PASSED IN 1922, Ord. 87-1029, § 14.1 of Los Angeles County code states that in order for a film—as a representative example of the county's principal export—to call itself a "narrative feature," it must contain "no fewer than four (4) characters, no fewer than twenty (20) scenes, and no fewer than ten (10) humourous [sic] pratfalls or whimsical title cards." It's an outdated ordinance—one that the county's most famous district, Hollywood, keeps on the books for the benefit of star-struck tourists. But by its spirit rather than its letter, it defines how many of us think about film: There will be characters, what happens to those characters will matter, Adam Sandler will get hit in the nuts.

But The Raid: Redemption was made in Indonesia. And in Indonesia, they don't give a fuck about ordinances or subsections.

The Raid: Redemption has a character or two, I'm sure; it has some plot, I think. But none of that matters, because in The Raid: Redemption, those things are mere interludes in a nearly nonstop parade of stunning action sequences. The Raid: Redemption is an action movie; it is about nothing more than action. And good action. The sort that used to be dealt by John Woo, before America ruined him. Or Tony Jaa, when he teased us with Ong Bak before going insane. Or Jackie Chan, by which I mean Drunken Master II Jackie Chan. That sort of action.

The story, such as it is, has a crew of SWAT-like cops storming an apartment tower in a Jakarta slum. The entire building's been taken over by a nefarious drug dealer; naturally, just about everyone who lives inside is also evil, and they have a great number of both firearms and kung fu moves. The cops move in, and The Raid: Redemption stays claustrophobically close—room by room, floor by floor—as everything goes to shit. Star Iko Uwais moves with jaw-dropping speed and fluidity through an exhausting, exhilarating series of action beats, tearing through villain-clogged hallways with brutality and grace. The Raid: Redemption starts out feeling almost realistic, then grows increasingly ludicrous; likewise, Uwais starts as one of the film's interchangeable cops, but becomes a full-bore action hero by the end credits.

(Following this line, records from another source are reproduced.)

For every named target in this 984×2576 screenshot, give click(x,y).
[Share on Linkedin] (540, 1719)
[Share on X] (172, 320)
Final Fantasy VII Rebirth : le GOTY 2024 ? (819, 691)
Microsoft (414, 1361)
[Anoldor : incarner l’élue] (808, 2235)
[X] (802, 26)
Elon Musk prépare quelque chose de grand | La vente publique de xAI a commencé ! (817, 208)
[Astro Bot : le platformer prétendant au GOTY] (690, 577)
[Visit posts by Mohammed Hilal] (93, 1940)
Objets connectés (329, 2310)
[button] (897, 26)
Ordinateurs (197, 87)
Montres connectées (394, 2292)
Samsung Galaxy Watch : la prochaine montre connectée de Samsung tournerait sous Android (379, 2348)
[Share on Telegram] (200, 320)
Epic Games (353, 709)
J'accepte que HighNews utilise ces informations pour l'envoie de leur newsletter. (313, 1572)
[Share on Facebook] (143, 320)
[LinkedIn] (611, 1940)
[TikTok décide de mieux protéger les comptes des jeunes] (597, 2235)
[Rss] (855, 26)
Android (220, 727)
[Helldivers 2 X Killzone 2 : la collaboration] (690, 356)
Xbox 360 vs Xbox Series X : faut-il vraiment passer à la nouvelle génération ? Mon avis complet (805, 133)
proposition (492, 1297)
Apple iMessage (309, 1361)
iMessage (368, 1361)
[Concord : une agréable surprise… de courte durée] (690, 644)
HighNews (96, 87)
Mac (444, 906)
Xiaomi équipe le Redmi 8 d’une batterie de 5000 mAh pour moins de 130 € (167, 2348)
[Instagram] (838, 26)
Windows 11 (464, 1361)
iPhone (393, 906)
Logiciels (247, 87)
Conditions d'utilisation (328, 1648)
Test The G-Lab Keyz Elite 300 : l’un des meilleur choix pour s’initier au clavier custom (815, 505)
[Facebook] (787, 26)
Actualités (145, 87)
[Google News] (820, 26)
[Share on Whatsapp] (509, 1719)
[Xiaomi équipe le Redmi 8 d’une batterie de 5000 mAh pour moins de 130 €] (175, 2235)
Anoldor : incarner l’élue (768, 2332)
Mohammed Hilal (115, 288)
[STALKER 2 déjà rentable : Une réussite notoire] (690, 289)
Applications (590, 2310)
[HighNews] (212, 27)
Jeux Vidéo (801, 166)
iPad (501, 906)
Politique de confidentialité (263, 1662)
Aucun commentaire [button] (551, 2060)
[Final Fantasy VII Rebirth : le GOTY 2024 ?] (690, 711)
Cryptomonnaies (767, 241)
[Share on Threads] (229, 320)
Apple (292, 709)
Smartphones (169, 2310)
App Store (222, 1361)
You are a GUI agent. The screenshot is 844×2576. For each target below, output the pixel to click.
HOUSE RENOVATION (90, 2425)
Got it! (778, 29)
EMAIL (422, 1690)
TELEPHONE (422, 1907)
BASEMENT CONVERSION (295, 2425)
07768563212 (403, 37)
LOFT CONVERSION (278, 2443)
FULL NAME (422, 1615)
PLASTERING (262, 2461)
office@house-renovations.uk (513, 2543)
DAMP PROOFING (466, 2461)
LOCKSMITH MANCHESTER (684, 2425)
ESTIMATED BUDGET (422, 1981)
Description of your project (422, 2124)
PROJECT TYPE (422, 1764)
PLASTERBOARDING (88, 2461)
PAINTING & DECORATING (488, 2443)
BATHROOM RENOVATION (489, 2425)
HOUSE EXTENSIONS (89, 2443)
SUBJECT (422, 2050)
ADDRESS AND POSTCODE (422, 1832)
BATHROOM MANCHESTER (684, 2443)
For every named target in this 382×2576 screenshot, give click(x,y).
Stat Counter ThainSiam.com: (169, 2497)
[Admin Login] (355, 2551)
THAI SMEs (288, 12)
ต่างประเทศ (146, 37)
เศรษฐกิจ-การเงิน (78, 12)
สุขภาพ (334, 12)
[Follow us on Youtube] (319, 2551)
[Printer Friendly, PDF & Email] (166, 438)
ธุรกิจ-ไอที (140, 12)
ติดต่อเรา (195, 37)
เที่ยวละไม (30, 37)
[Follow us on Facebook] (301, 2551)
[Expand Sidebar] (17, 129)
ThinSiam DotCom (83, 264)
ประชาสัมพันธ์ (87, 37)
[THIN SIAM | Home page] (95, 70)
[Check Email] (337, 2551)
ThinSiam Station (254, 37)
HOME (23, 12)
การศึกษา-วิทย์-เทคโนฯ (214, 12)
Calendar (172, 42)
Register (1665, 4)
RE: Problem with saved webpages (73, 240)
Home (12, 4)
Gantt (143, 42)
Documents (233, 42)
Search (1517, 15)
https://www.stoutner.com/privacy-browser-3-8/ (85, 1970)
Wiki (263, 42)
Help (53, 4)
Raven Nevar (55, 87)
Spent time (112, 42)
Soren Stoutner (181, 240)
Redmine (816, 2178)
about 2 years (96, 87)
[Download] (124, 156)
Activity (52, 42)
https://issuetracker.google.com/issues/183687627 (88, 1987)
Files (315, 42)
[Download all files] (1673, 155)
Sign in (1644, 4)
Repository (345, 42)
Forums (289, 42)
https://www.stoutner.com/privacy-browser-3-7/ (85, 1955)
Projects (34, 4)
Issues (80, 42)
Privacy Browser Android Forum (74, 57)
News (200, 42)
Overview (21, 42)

The real star, though, is writer/director/editor Gareth Evans, who understands action movies in a way that, these days, few do. Evans cuts fast when he needs to, but he's confident enough to capture Uwais' stunning physicality with long, unbroken takes; he opens the film with an intensity most films would build to, then smartly ratchets it even tighter, crafting an aggressive, disturbingly inventive ballet of violence.

The only line of dialogue from The Raid: Redemption that I can remember is something one terrified cop says to another ("Rank counts for shit now!"); the only characters I can recall with any clarity are Uwais' and this one horrifying guy with a machete. All of the usual parts of a movie that make up The Raid: Redemption are utterly forgettable. The experience of watching it, though, is something else entirely.